═══ Provided text ═══
The UN’s report will force its concerns onto the agenda, Alstadheim predicts, while the EU’s recently released plan for cutting emissions by 55 percent by 2030 will force Norway’s participation. The EU’s plan, which will eventually forbid the sale of fossil-fueled cars and sharply cut allowable emissions from aircraft and ships, is aimed at nothing less than averting global catastrophe. It may also boost willingness, at least among young Norwegians, to join the EU. That’s the only way Norway could have more influence over the plan it’s compelled to follow over the coming decades through its trade agreement with the EU. New research shows an 8 percent increase in the numbers of young Norwegians wanting to join the EU, in order not to be relegated to the corridors.

Progress Party won’t meet with experts
Ketil Solvik-Olsen, deputy leader of the conservative Progress Party, predictably downplayed the UN’s new climate report and doesn’t like the EU’s plan either. Progress is firmly pro-oil and has long been in denial mode regarding climate change. Solvik-Olsen declared once again that if Norway halts oil exploration, other countries with less-regulated oil and gas industries will merely step in and “take our place.” He also claims that phasing out Norway’s oil industry will “give increased economic influence and power to Russia and many other OPEC producers.”
═══
# Problems to work on
a) Answer these questions about the passage on Norway's climate debate:
(i) By what percentage does the EU plan aim to cut emissions by 2030?
(ii) What increase does new research show in the number of young Norwegians wanting to join the EU?
(iii) What position does Ketil Solvik-Olsen hold?
b) Please return the part of the passage on Norway's climate debate that begins at the words "The UN’s report" and stops after "to the corridors.", copied word for word.
c) Write the next part of the passage on Norway's climate debate, picking up after its final sentence.
The listing that follows has nothing to do with the passage on Norway's climate debate.
═══ Data excerpt ═══
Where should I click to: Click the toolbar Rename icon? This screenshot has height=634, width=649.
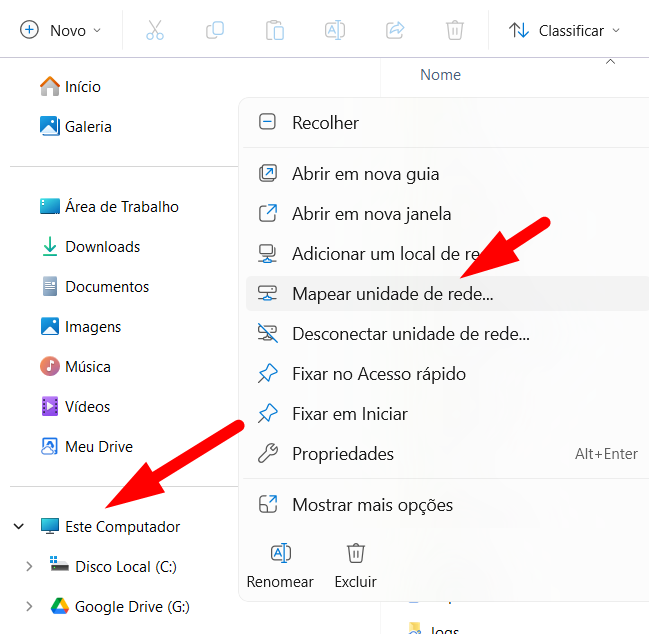[x=335, y=30]
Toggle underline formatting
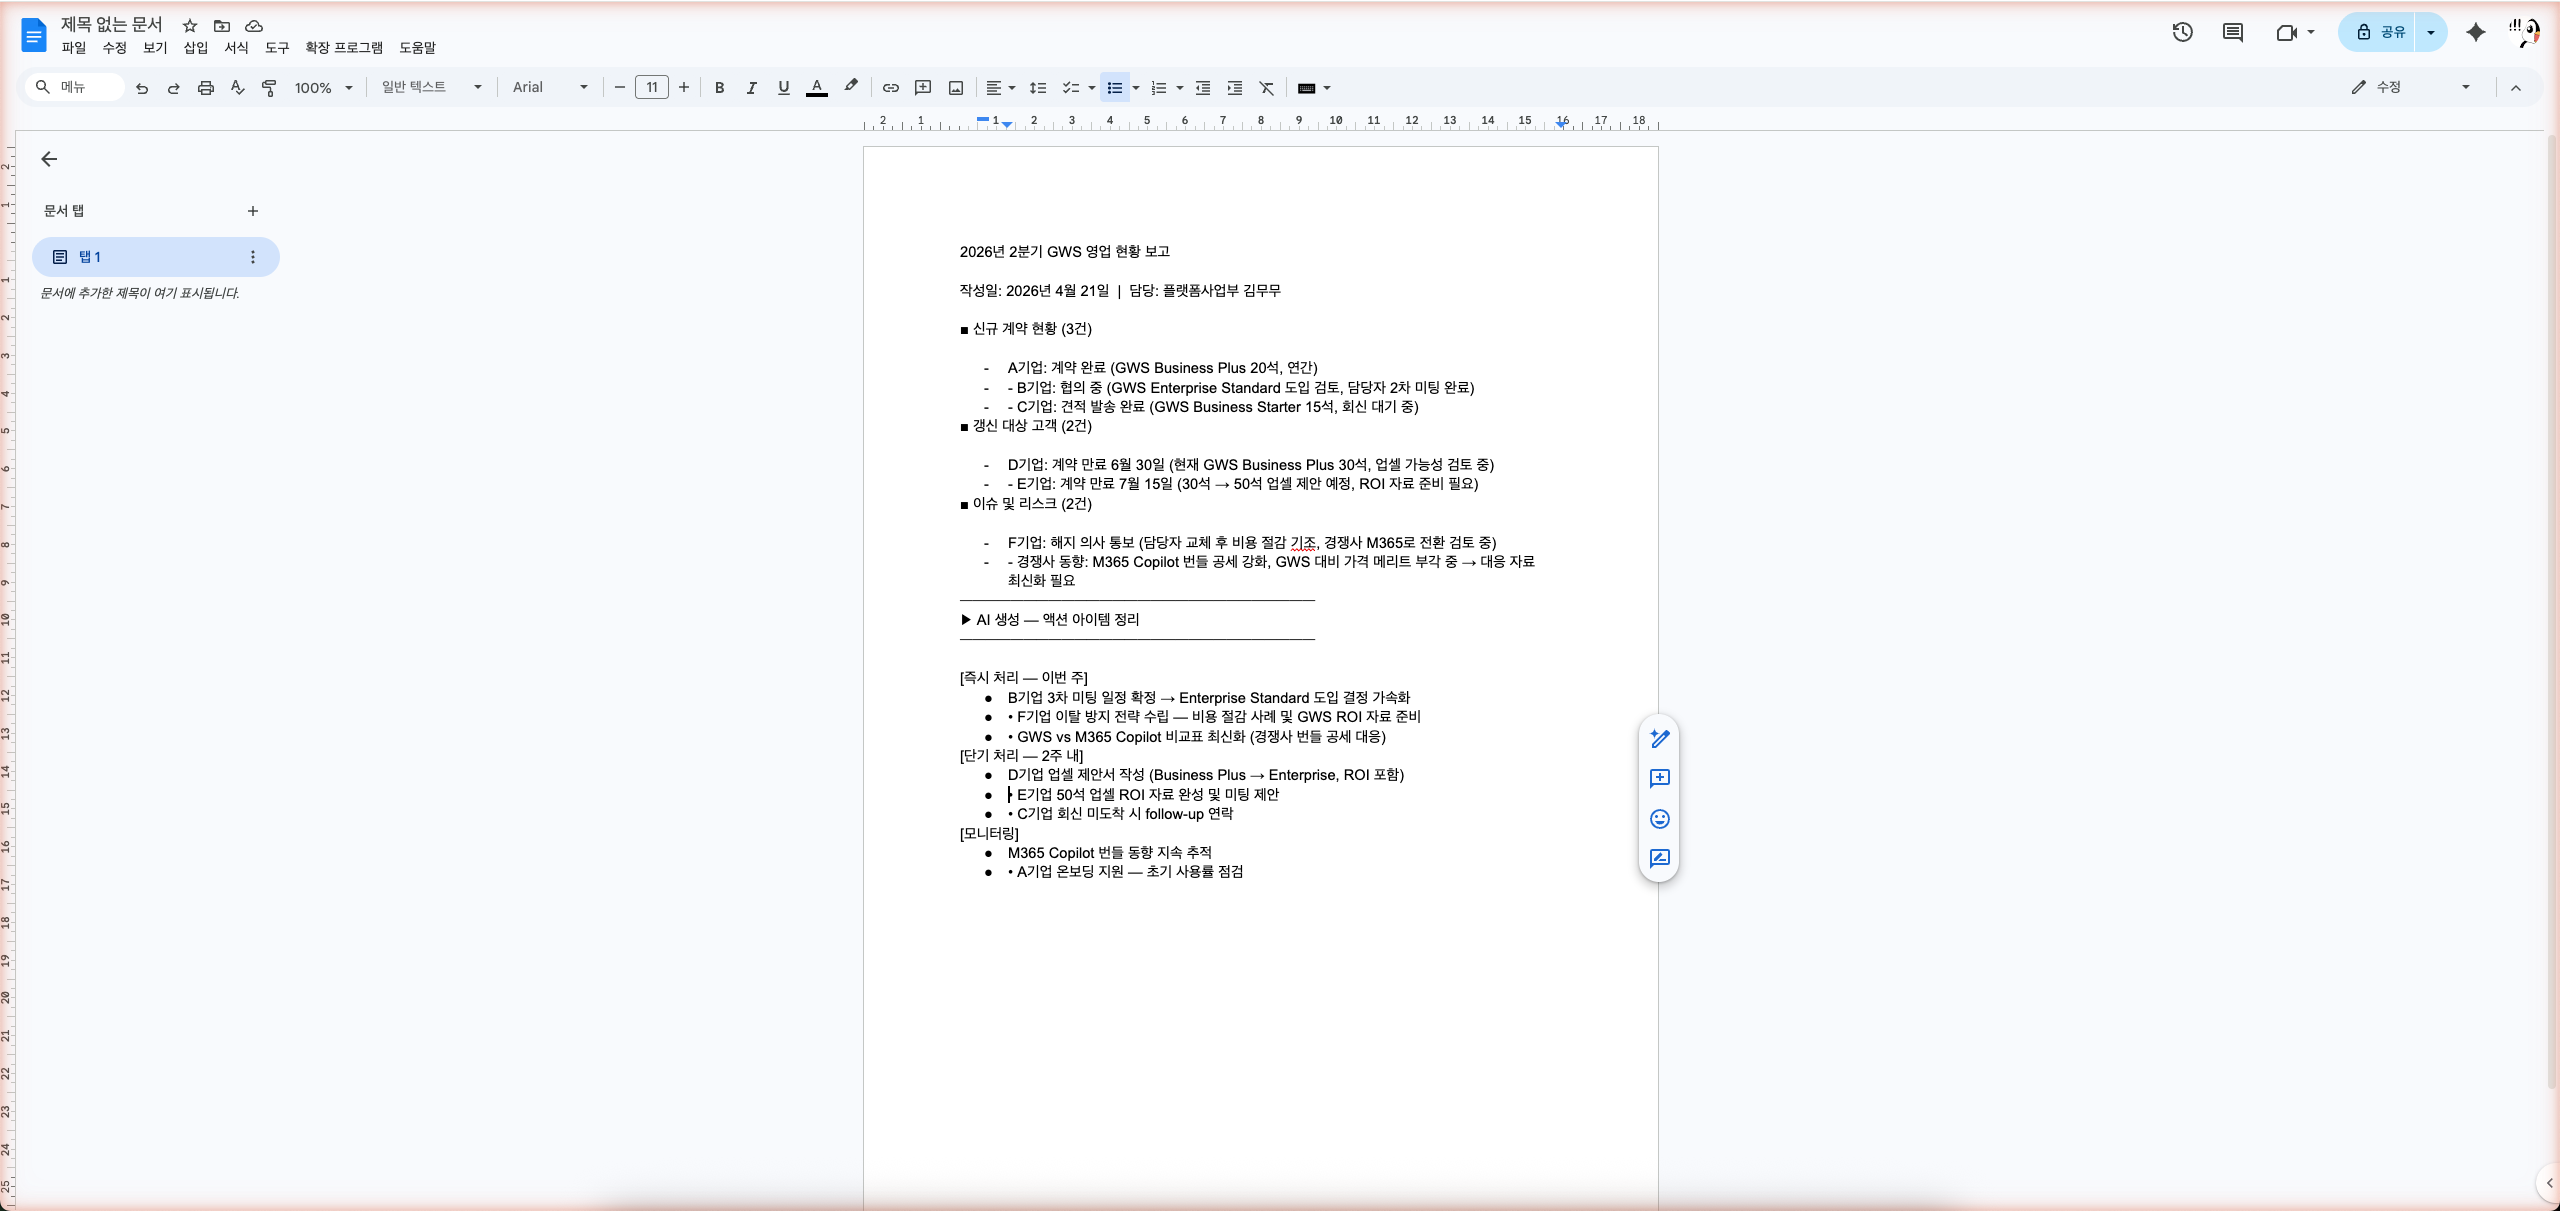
═══
# Answers per task
a)
(i) 55 percent
(ii) 8 percent
(iii) Deputy leader of the conservative Progress Party

b)
The UN’s report will force its concerns onto the agenda, Alstadheim predicts, while the EU’s recently released plan for cutting emissions by 55 percent by 2030 will force Norway’s participation. The EU’s plan, which will eventually forbid the sale of fossil-fueled cars and sharply cut allowable emissions from aircraft and ships, is aimed at nothing less than averting global catastrophe. It may also boost willingness, at least among young Norwegians, to join the EU. That’s the only way Norway could have more influence over the plan it’s compelled to follow over the coming decades through its trade agreement with the EU. New research shows an 8 percent increase in the numbers of young Norwegians wanting to join the EU, in order not to be relegated to the corridors.

c)
Climate researchers, meanwhile, stress that climate change “is here, and happening very quickly around the world.” Bjørn Samset, senior researcher at the CICERO Center for climate research, told Dagsavisen that the UN’s report also shows how climate change “will be stronger” than expected, and “we’ll simply have to adjust to a new climate. We must prepare for more extreme weather.” In Norway, Samset said, there will more more torrential rain and flooding, along with more heat waves and extreme temperatures. “We’ll have longer summers and shorter winters, and that will affect nature and agriculture,” Samset said.

In that sense it’s almost odd that the Center Party, which firmly objects to the EU’s plan to deal with climate change, isn’t more worried about the effect oil and the climate are already having on its own constituency. Farmers had to deal with a major drought three years ago, and demanded state compensation for losses. Samset said he has been called upon to speak about climate change with all of Norway’s political parties, except Progress. He said new party leader Sylvi Listhaug hasn’t yet agreed to meet with Samset to listen to his concerns and recommendations.

‘Just business as usual’
It should be noted that Norwegians themselves aren’t helping as much as they could. They’ve bought lots of electric cars (mostly to avoid tolls, taxes and be able to use the bus lanes on highways) but as Corona restrictions ease, Norwegians are out traveling again and burning fossil fuel. Demand for airline routes has taken off this summer, despite much higher ticket prices, and even cruise travel remains popular with many. The Greens Party could proudly report, however, that it received hundreds of new membership applications after the UN report was released.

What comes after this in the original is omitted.